Когда тебя запомнят –
Свобода лишь внутри.
Пока тебя не любят,
Любви ты ищешь ход.
Когда тебя полюбят –
И смерть их не уймет.

— Всего в Прологе четыре основные темы человечества: бог, искусство, женщина и война. Про бога вы примерно слышали, искусство рождается через нас непрерывно и самоимённо… С женщиной проще всего — тирсы-пирсы, сосцы-песцы-бубенцы, это ещё прачеловские мудрейшины-соломоны знали. Что-то вроде, — и он сменил тон на мечтательно-медитативный, а очки стекол влажно заблестели:

Пальцы ног твоих
в темноте на мне
словно куча холодных креветок

— Потрясающе, — сдержанно одобрил Лактанций. — А чем же занят в этом Прологе Хануман?

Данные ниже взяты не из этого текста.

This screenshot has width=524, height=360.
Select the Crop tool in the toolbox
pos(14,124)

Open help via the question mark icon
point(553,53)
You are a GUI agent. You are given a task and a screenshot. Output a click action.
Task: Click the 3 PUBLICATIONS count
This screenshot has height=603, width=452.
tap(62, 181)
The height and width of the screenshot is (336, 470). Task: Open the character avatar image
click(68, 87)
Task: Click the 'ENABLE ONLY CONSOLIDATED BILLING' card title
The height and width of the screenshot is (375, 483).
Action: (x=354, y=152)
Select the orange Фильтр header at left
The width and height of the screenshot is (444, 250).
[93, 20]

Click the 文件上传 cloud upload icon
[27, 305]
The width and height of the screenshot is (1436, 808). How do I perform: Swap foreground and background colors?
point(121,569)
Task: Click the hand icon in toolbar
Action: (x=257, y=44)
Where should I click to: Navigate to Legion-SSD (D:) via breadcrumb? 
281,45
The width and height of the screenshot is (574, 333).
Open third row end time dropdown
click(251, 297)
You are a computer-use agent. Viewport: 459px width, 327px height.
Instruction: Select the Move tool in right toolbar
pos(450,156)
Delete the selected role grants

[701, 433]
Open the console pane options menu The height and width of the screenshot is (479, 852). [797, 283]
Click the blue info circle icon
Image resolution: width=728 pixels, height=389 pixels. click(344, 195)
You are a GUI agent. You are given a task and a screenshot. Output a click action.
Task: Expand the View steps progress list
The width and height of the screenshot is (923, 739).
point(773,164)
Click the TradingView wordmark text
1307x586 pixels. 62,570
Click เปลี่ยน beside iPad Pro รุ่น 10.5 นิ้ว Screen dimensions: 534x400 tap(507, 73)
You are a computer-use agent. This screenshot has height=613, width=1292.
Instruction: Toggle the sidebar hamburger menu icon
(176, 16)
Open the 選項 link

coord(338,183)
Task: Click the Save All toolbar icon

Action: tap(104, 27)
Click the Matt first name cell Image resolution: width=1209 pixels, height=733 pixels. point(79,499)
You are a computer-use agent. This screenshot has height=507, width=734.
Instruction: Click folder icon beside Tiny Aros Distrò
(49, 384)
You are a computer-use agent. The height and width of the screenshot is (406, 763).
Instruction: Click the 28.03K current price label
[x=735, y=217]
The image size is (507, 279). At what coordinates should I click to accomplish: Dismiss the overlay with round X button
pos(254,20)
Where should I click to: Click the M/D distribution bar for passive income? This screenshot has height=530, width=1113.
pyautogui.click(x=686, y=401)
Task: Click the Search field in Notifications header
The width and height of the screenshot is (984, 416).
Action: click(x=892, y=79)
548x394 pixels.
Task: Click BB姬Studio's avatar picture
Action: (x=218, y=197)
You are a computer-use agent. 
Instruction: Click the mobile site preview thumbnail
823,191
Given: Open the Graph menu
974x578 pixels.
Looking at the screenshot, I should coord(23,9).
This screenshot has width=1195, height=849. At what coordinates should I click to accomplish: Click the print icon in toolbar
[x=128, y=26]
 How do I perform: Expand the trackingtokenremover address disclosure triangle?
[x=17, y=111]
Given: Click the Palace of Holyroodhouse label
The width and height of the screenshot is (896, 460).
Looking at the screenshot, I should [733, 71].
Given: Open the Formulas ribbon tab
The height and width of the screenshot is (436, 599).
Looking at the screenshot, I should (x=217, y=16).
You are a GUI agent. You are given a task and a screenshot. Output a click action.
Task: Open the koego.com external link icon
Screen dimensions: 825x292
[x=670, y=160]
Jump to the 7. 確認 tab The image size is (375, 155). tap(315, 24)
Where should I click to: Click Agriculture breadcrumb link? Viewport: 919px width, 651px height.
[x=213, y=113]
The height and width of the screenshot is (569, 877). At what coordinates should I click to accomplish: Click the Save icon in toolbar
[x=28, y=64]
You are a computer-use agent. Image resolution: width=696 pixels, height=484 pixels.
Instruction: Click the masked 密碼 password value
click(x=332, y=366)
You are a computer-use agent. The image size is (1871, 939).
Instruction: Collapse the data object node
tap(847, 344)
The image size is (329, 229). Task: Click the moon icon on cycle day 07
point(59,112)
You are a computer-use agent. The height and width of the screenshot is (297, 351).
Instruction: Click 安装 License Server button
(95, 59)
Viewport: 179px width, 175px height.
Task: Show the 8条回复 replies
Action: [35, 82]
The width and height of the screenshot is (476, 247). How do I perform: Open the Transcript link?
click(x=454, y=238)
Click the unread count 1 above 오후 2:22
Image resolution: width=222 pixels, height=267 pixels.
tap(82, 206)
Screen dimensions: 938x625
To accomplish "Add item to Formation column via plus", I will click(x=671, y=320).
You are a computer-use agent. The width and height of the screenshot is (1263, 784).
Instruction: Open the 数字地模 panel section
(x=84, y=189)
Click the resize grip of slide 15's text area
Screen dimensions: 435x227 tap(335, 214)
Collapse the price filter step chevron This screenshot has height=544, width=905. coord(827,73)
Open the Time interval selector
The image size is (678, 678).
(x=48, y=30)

— О, Хануману всегда достаётся вдохновенная роль тарана, пробойника гипсокартонных стенок разума! Я ему жутко завидую, ибо просто обожаю упаднический треск гипсокартона! Давай, Хануман, вдарь нашу, удалую-пробойницкую, «А и шандарарахнем фразером, бразеры!» или нет, вот эту, самоновейшую, про пшеронов!

— Какой Пропшеронов? Не тот ли, которого я знаю, такой седенький, и от него всегда воняет чесноком и вареными яйцами! — оживился Бардзо.

— Пшероны — это вороны, клюющие пшено на перроне, дурья башка, — авторитетно начал пояснять Барбулий, но в этот миг взорвался декламацией Алаверды (а надо сказать, когда Алаверды тянуло на декламацию, орел не взмахивал крылами и звезды жались в ужасе к луне):

Апшеронский першерон!
Першеронский апшерон!
Апшерон першит обширен,
Першерон обшит марширен,
Ляля фам шерше фарширен
Маршеронский шершерон!
Виршеронский виршерон.
Буршеренский шиншеран.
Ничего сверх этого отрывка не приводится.